Tunisia is a famously tolerant country, but following a few rules of etiquette will make your travels smoother and avoid embarrassment.

  • Greetings These are formal. Handshakes are followed by lightly touching your heart with your right hand. Men should wait for Tunisian women to offer handshakes.
  • Dress Both sexes should dress to cover their shoulders. Outside the cities, where people are more conservative, above-the-knee shorts may be seen as inappropriate.
  • Hands The left hand is considered unclean as it's used for toilet duties. Don't handle food with your left hand, especially if eating from a communal dish such as couscous.

LGBTQI+ Travelers

Homosexuality is criminalized in Tunisia. Sexual acts between two consenting adults of the same sex are punishable by up to three years imprisonment.

Since the 2011 revolution there has been an increase in activism by local LGBTQI+ groups, and among Tunisia's young urban population there is often a growing acceptance of LGBTQI+ rights, even if this is yet to transform into an active, open scene. The online Tunisian magazine Gayday (www.facebook.com/gayday.mag) offers insights into LGBTQI+ lives in Tunisia.

Internet Access

Internet access is widespread in Tunisia. The majority of hotels offer free wi-fi, which is also common in many city cafes.


ATMs are widely available in most towns. Credit cards can be used at top-end and many midrange establishments.


ATMs are found in almost all medium-sized towns, and certainly in all the tourist areas. Many have withdrawal limits of 400DT.

Credit Cards

Credit cards (mostly Mastercard and Visa) are accepted in major towns and tourist areas. They can be used to pay for upmarket meals, top-end accommodation, car hire, some souvenir shopping and very occasionally at petrol stations. Outside major centres you won’t be able to use them much, and less in the south than in the north.


The unit of currency is the Tunisian dinar (DT), which is divided into 1000 millimes (mills). There are coins of five, 10, 20, 50, 100 and 500 millimes and one-, five- and 10-dinar coins. Dinar notes come in denominations of five, 10, 20, 30 and 50. Changing 50-dinar notes can be a problem.

The dinar is a soft currency, which means that exchange rates are fixed artificially by the Tunisian government (thus rates are the same everywhere). It cannot be traded on currency markets and it is also illegal to import or export it, so you will be unable to equip yourself with any of the local currency before you arrive. Within the country, the euro, UK pound and US dollar are readily exchangeable.
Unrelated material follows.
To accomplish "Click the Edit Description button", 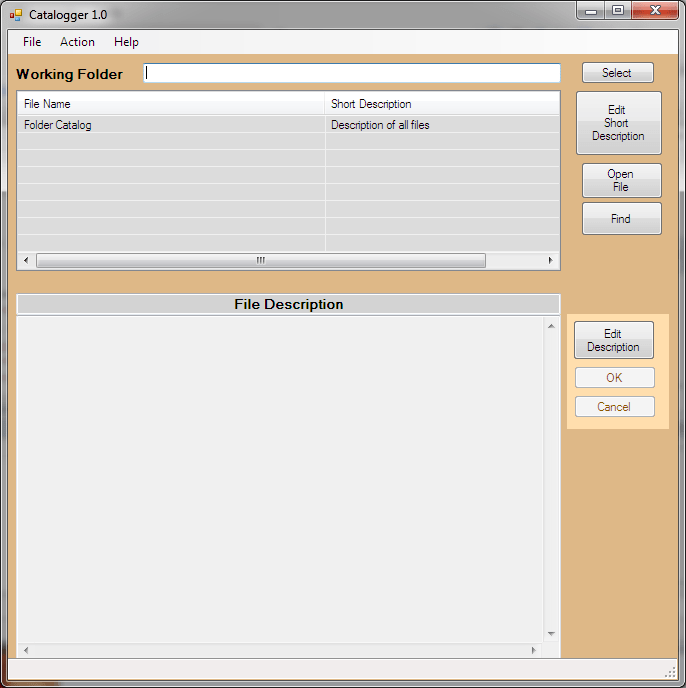I will click(x=613, y=340).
When leaving the country, you can re-exchange up to 30% of the amount you changed into dinars, up to a limit of 100DT. You may need to produce bank receipts to prove you changed the money in the first place.

Exchange Rates

New ZealandNZ$11.77DT

For current exchange rates see www.xe.com.
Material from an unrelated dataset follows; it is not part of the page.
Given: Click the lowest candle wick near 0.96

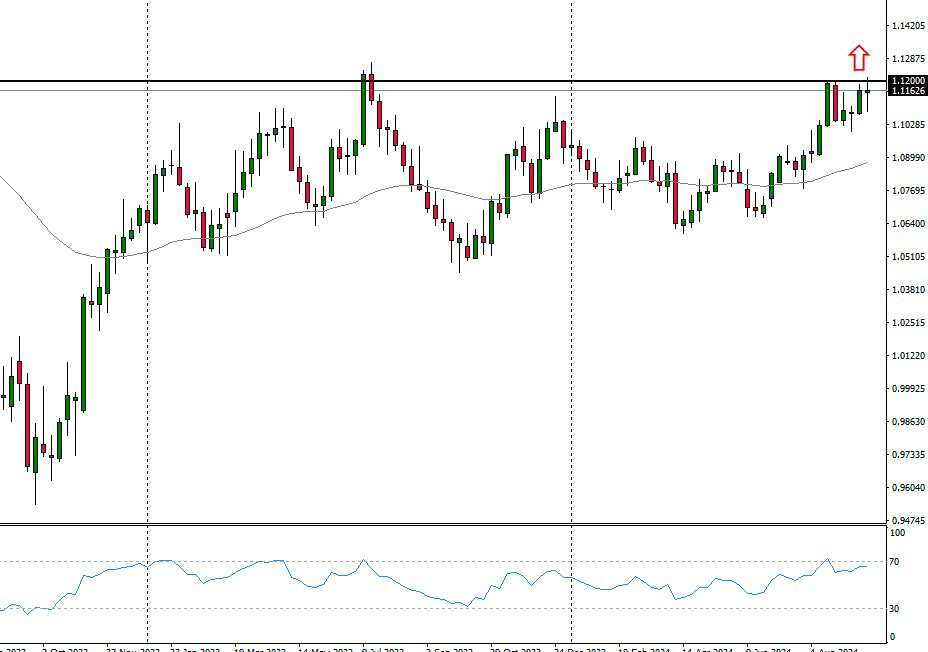Looking at the screenshot, I should pos(35,492).
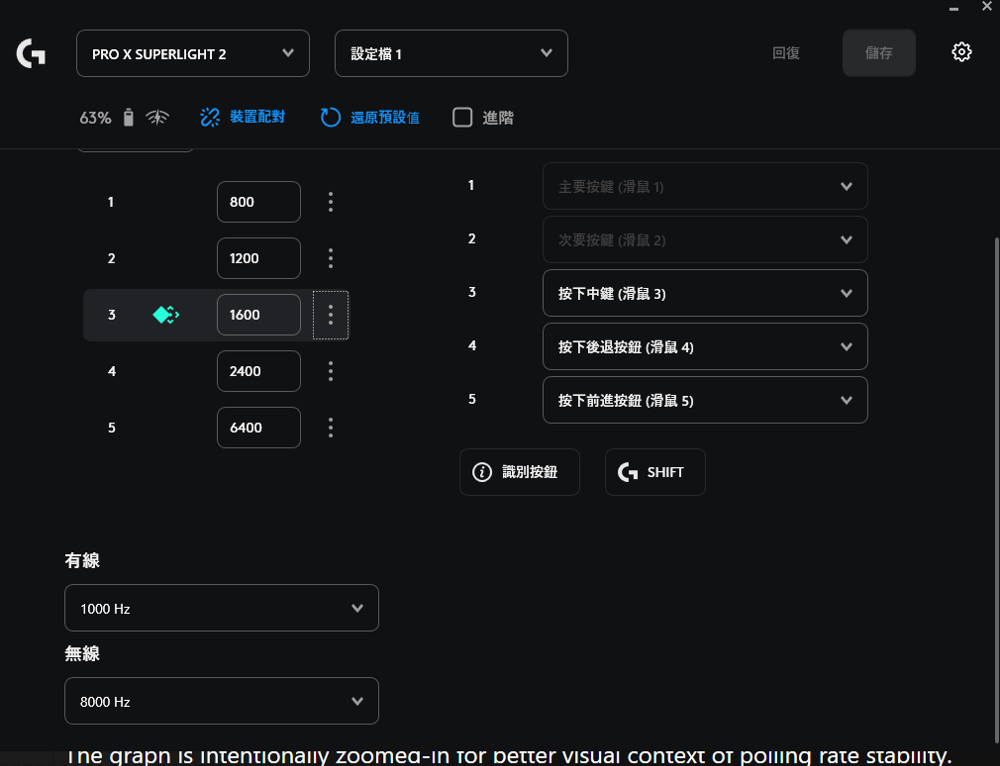The width and height of the screenshot is (1000, 766).
Task: Click the info icon inside the 識別按鍵 button
Action: (x=480, y=472)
Tipping is not a requirement, but appreciated.

  • Cafes and local restaurants These provide a saucer for customers to contribute: 10% is plenty.

Opening Hours

Although a Muslim country, for business purposes Tunisia follows the Monday-to-Friday working week. Friday is the main prayer day, however, so many businesses take an extended lunch break on Friday afternoon. During Ramadan the rhythm of the country changes, and office hours shift to around 10am to 3pm or 4pm.

Banks 8.30am–5.30pm Monday to Friday

Post Offices 8.30am–4.30pm Monday to Friday

Government Offices 8.30am–6.30pm Monday to Friday

Restaurants Noon–10pm


Post offices are known as PTTs. Services for letters and postcards are generally reliable. You can buy stamps at post offices, major hotels and news-stands.

Public Holidays

New Year’s Day 1 January

Independence Day 20 March

Youth Day 21 March

Martyrs’ Day 9 April

Labour Day 1 May

Republic Day 25 July

Women’s Day 13 August

Evacuation Day 15 October

Islamic Holidays

The celebration dates for the main Muslim religious holidays are calculated according to the lunar-based Hejira calendar, which is approximately 11 days shorter than the solar-based Gregorian (Western) calendar. In Western terms, this means that the holidays occur at different times each year and are dependent on sightings of the moon.
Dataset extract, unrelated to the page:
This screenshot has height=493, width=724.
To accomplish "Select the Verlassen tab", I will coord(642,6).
Ras As Sana New Year’s day.

Moulid An Nabi A lesser feast celebrating the birth of the Prophet Muhammad.

Ramadan The month in which the Quran was first revealed, and it is a time when the faithful are called upon to renew their relationship with God by refraining from eating, drinking, smoking and having sex between dawn and dusk. Iftar, the evening meal that breaks the day’s fast, is a nightly celebration. Muslims in Tunisia observe Ramadan, though often to varying degrees.

Eid Al Fitr The Festival of Breaking of the Fast (also known as Eid As Sagheer, the Small Feast) marks the end of Ramadan, and generally lasts for four or five days.

Hajj The fifth pillar of Islam, a sacred duty of all who can afford it, is to make the pilgrimage to Mecca – the hajj. It can be done at any time, but at least one pilgrimage should be accomplished in Zuul Hijja, the 12th month of the Muslim year. The hajj culminates in the ritual slaughter of a lamb and the Feast of the Sacrifice (also known as the Grand Feast, or Eid Al Kebir), which is repeated throughout the Muslim world. Kairouan is the fourth-holiest Islamic city and is also a pilgrimage site for Muslims from all over the world.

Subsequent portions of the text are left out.